BarbedBloom · 05/10/2019 12:58

Take the money and go home. It sounds as though the relationship is done anyway so doesn't matter what anyone thinks of you. He is an adult and it is up to him to go and speak to his parents about his overdraft. You aren't responsible for any of this mess. Alternatively, get another cheap hotel room and go back on flight home, just ask to change seats so you aren't sat together.

Zebraaa · 05/10/2019 12:59

How is he being with you? Upset? Apologetic? Embarrassed? Could he return to work but doesn’t want to?
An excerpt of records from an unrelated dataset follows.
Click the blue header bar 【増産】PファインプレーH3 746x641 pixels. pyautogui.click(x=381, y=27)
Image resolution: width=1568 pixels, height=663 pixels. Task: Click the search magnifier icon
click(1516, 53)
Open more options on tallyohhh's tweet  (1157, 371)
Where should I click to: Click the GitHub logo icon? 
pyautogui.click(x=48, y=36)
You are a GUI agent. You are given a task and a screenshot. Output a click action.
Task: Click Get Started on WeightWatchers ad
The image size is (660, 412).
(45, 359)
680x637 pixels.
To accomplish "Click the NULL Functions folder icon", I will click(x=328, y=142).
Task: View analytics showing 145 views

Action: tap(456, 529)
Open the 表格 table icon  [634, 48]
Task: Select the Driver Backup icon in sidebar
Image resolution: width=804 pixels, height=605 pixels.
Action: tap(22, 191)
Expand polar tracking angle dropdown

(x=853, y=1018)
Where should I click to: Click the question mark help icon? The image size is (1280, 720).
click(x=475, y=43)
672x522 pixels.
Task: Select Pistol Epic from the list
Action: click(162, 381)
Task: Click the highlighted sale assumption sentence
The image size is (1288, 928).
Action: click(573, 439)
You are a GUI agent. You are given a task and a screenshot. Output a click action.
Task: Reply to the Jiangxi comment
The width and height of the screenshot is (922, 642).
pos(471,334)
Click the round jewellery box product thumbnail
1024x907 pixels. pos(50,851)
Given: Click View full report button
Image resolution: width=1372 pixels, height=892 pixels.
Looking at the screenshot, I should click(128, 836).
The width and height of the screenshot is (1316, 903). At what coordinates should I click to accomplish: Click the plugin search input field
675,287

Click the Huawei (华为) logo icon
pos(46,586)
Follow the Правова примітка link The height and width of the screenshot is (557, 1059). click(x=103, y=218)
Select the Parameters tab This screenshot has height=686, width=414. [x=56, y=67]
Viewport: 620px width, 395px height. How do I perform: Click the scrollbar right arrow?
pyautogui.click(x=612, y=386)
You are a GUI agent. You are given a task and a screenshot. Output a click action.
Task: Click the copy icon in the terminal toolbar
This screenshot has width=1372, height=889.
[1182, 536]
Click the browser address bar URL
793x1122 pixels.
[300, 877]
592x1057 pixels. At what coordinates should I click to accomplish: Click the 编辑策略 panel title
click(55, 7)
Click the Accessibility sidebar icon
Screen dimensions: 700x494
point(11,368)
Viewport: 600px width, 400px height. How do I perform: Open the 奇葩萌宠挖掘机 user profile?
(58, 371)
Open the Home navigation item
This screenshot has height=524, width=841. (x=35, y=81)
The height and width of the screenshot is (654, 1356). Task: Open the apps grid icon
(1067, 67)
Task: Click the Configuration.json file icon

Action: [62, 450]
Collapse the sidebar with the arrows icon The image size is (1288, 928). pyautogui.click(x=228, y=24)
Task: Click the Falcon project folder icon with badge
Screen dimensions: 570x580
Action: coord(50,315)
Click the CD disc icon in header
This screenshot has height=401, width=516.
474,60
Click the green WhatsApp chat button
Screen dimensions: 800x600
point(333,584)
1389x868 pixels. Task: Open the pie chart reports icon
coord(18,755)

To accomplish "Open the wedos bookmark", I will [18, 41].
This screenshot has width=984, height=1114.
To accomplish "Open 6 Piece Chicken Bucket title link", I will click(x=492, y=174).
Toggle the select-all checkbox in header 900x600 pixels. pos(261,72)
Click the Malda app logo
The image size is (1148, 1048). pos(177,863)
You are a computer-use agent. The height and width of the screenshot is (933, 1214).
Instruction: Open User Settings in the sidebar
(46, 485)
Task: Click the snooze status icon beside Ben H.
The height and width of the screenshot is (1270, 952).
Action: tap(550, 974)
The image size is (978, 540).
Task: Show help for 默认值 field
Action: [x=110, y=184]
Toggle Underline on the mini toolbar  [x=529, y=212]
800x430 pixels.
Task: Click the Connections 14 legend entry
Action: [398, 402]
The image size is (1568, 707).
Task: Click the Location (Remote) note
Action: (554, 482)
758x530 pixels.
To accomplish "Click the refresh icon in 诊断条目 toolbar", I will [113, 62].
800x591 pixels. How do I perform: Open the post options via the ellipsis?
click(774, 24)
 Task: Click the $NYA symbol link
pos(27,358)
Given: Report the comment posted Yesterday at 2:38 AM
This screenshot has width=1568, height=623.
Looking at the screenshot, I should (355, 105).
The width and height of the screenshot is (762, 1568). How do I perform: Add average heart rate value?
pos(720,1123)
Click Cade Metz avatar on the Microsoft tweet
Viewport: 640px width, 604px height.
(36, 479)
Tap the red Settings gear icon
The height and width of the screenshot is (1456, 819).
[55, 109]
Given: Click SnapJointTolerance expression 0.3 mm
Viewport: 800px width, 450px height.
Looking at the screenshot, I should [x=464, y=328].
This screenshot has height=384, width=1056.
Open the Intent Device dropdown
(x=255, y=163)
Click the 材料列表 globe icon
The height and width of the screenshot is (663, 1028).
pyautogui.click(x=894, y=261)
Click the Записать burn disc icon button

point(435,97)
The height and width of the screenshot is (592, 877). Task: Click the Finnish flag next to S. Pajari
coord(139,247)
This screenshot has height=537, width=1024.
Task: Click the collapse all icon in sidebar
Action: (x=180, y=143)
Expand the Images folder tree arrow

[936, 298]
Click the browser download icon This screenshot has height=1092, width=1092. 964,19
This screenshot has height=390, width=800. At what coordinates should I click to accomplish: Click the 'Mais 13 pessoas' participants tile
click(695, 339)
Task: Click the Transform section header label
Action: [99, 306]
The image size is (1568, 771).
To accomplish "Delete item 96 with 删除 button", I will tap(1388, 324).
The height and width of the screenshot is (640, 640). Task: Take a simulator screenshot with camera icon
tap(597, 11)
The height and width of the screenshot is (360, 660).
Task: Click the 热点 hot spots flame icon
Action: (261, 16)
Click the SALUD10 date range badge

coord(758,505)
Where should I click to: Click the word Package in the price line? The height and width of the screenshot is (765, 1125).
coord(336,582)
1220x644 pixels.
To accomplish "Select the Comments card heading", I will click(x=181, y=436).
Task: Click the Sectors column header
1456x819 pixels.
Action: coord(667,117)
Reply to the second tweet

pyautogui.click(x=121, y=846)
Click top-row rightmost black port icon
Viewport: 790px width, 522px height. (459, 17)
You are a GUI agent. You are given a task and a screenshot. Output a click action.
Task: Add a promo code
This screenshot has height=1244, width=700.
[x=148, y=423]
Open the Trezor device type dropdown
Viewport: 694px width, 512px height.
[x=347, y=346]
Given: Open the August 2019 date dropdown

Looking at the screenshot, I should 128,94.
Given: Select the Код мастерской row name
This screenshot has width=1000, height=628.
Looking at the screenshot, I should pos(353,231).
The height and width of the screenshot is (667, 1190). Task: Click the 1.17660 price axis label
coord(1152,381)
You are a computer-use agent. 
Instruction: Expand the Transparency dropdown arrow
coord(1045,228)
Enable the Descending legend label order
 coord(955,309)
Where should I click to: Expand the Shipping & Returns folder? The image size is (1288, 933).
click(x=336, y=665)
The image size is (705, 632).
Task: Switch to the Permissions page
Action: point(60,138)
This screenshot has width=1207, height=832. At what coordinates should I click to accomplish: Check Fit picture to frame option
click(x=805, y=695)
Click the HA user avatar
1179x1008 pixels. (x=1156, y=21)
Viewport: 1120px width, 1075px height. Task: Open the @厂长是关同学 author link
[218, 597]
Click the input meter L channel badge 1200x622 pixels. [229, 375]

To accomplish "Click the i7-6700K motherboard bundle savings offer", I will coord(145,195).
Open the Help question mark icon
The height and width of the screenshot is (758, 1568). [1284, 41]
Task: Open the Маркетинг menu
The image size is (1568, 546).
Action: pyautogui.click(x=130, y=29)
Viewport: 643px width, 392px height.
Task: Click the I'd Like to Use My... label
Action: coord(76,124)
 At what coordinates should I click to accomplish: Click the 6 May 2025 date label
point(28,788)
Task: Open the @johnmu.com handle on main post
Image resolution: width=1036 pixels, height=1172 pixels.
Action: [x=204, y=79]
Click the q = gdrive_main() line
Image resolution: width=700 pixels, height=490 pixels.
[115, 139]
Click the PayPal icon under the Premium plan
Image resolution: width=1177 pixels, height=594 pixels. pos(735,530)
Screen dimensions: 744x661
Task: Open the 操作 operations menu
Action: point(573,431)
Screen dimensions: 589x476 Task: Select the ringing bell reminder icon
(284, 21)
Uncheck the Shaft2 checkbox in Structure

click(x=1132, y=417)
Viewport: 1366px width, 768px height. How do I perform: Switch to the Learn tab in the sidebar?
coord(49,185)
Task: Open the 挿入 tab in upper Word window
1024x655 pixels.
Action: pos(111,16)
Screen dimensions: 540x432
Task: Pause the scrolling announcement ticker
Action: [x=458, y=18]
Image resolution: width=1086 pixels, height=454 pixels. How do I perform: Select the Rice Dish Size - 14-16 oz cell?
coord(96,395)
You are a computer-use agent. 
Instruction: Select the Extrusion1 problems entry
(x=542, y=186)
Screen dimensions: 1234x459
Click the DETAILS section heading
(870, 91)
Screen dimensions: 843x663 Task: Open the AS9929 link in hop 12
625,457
I think people are building him up to be a CF monster.

Fuzzywuzzywuzzy · 05/10/2019 13:01

Take the money OP and go home.

You need to be out of there.

Supersimkin2 · 05/10/2019 13:02

Right....so he's plenty able to pay for himself after all?

He just doesn't want to get any money out of the ATM?

PrettyPurse · 05/10/2019 13:02

@Stfrancescof - so how did he think he would fund the weekend? He must have had some idea

Sindragosan · 05/10/2019 13:04

You're not his mother. Its not up to you to manage him, his life, his finances, his family relationships etc.

Look at the past 18m and however much you've spent as a long and expensive learning curve and move on to hopefully better things. In the long term you'll be much happier without a man child.